* [Source]:
- - - - -

# 1.5: Variational methods in physics


Pierre de Fermat (1601-1665) revived the principle of least time, which states that light travels between two given points along the path of shortest time and was used to derive Snell’s law in 1657. This enunciation of variational principles in physics played a key role in the historical development of the variational principle of least action that underlies the analytical formulations of classical mechanics.

Gottfried Leibniz (1646-1716) made significant contributions to the development of variational principles in classical mechanics. In contrast to Newton’s laws of motion, which are based on the concept of momentum, Leibniz devised a new theory of dynamics based on kinetic and potential energy that anticipates the analytical variational approach of Lagrange and Hamilton. Leibniz argued for a quantity called the “vis viva”, which is Latin for living force, that equals twice the kinetic energy. Leibniz argued that the change in kinetic energy is equal to the work done. In 1687 Leibniz proposed that the optimum path is based on minimizing the time integral of the vis viva, which is equivalent to the action integral. Leibniz used both philosophical and causal arguments in his work which were acceptable during the Age of Enlightenment. Unfortunately for Leibniz, his analytical approach based on energies, which are scalars, appeared contradictory to Newton’s intuitive vectorial treatment of force and momentum. There was considerable prejudice and philosophical opposition to the variational approach which assumes that nature is thrifty in all of its actions. The variational approach was considered to be speculative and “metaphysical” in contrast to the causal arguments supporting Newtonian mechanics. This opposition delayed full appreciation of the variational approach until the start of the 20$$^{th}$$ century.

- - - - -

* [Information supplied]:
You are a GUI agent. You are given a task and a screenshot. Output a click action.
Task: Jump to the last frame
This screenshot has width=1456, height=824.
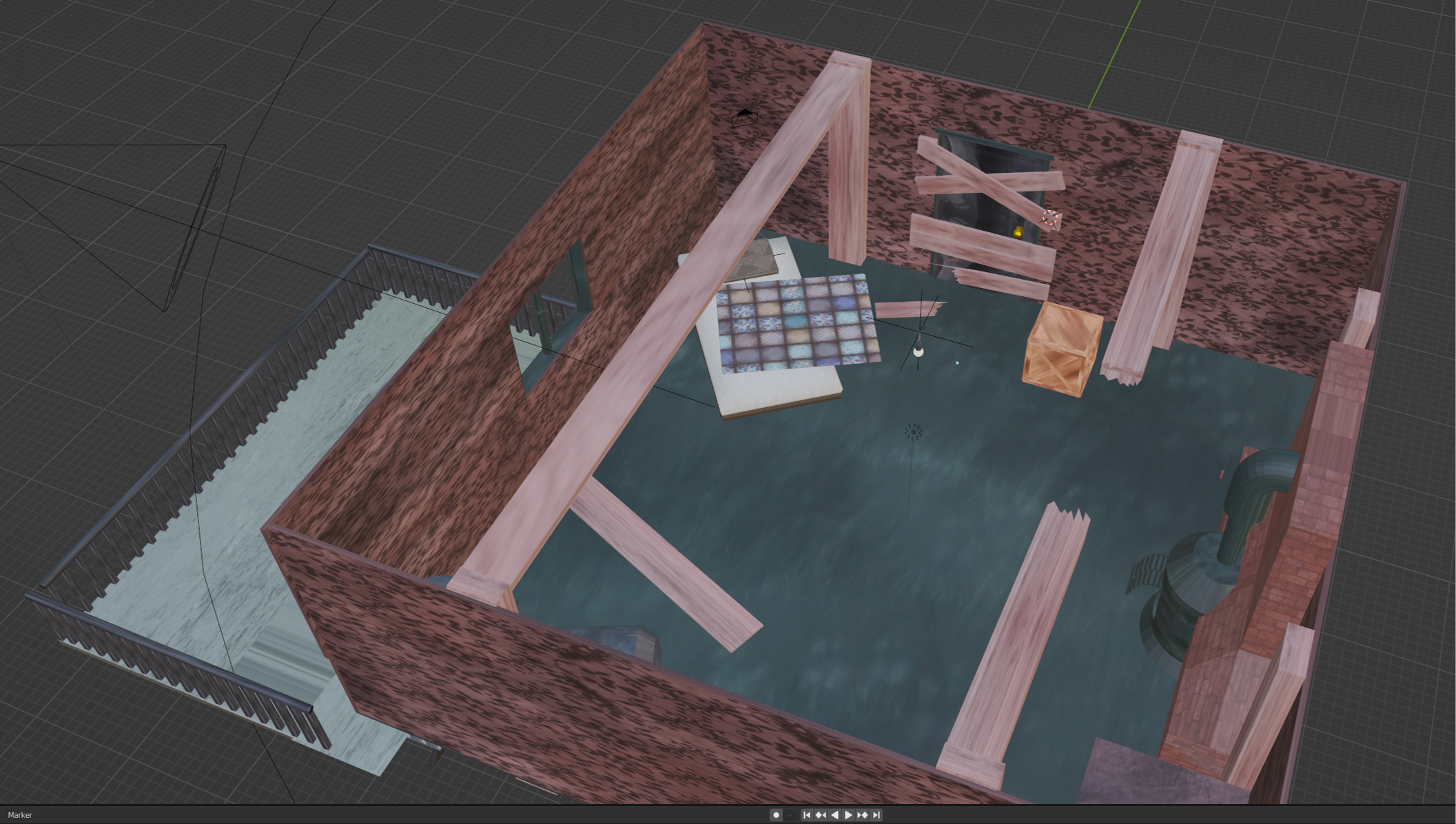pyautogui.click(x=876, y=815)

- - - - -

* [Requests]:
**1.** Reproduce the stretch of the variational methods text from "# 1.5: Variational" through "of classical mechanics.".
**2.** Write the next part of the text on variational methods in physics, starting after its last sentence.
Nothing in the lines is relevant to this work.

* [Written responses]:
**1.**
# 1.5: Variational methods in physics


Pierre de Fermat (1601-1665) revived the principle of least time, which states that light travels between two given points along the path of shortest time and was used to derive Snell’s law in 1657. This enunciation of variational principles in physics played a key role in the historical development of the variational principle of least action that underlies the analytical formulations of classical mechanics.

**2.**
Johann Bernoulli (1667-1748) was a Swiss mathematician who was a student of Leibniz’s calculus, and sided with Leibniz in the Newton-Leibniz dispute over the credit for developing calculus. Also Bernoulli sided with the Descartes’ vortex theory of gravitation which delayed acceptance of Newton’s theory of gravitation in Europe. Bernoulli pioneered development of the calculus of variations by solving the problems of the catenary, the brachistochrone, and Fermat’s principle. Johann Bernoulli’s son Daniel played a significant role in the development of the well-known Bernoulli Principle in hydrodynamics.

Pierre Louis Maupertuis (1698-1759) was a student of Johann Bernoulli and conceived the universal hypothesis that in nature there is a certain quantity called action which is minimized. Although this bold assumption correctly anticipates the development of the variational approach to classical mechanics, he obtained his hypothesis by an entirely incorrect method. He was a dilettante whose mathematical prowess was behind the high standards of that time, and he could not establish satisfactorily the quantity to be minimized. His teleological1 argument was influenced by Fermat’s principle and the corpuscle theory of light that implied a close connection between optics and mechanics.

Leonhard Euler (1707-1783) was the preeminent Swiss mathematician of the 18$$^{th}$$ century and was a student of Johann Bernoulli. Euler developed, with full mathematical rigor, the calculus of variations following in the footsteps of Johann Bernoulli. Euler used variational calculus to solve minimum/maximum isoperimetric problems that had attracted and challenged the early developers of calculus, Newton, Leibniz, and Bernoulli. Euler also was the first to solve the rigid-body rotation problem using the three components of the angular velocity as kinematical variables. Euler became blind in both eyes by 1766 but that did not hinder his prolific output in mathematics due to his remarkable memory and mental capabilities. Euler’s contributions to mathematics are remarkable in quality and quantity; for example during 1775 he published one mathematical paper per week in spite of being blind. Euler implicitly implied the principle of least action using vis visa which is not the exact form explicitly developed by Lagrange.

Jean le Rond d’Alembert (1717-1785) was a French mathematician and physicist who had the clever idea of extending use of the principle of virtual work from statics to dynamics. D’Alembert’s Principle rewrites the principle of virtual work in the form

$\sum_{i=1}^{N}(\mathbf{F}_i-\mathbf{\dot{p}}_i) \delta \mathbf{r}_i = 0\nonumber$

where the inertial reaction force $${\bf \dot{p}}$$ is subtracted from the corresponding force $${\bf F}$$. This extension of the principle of virtual work applies equally to both statics and dynamics leading to a single variational principle.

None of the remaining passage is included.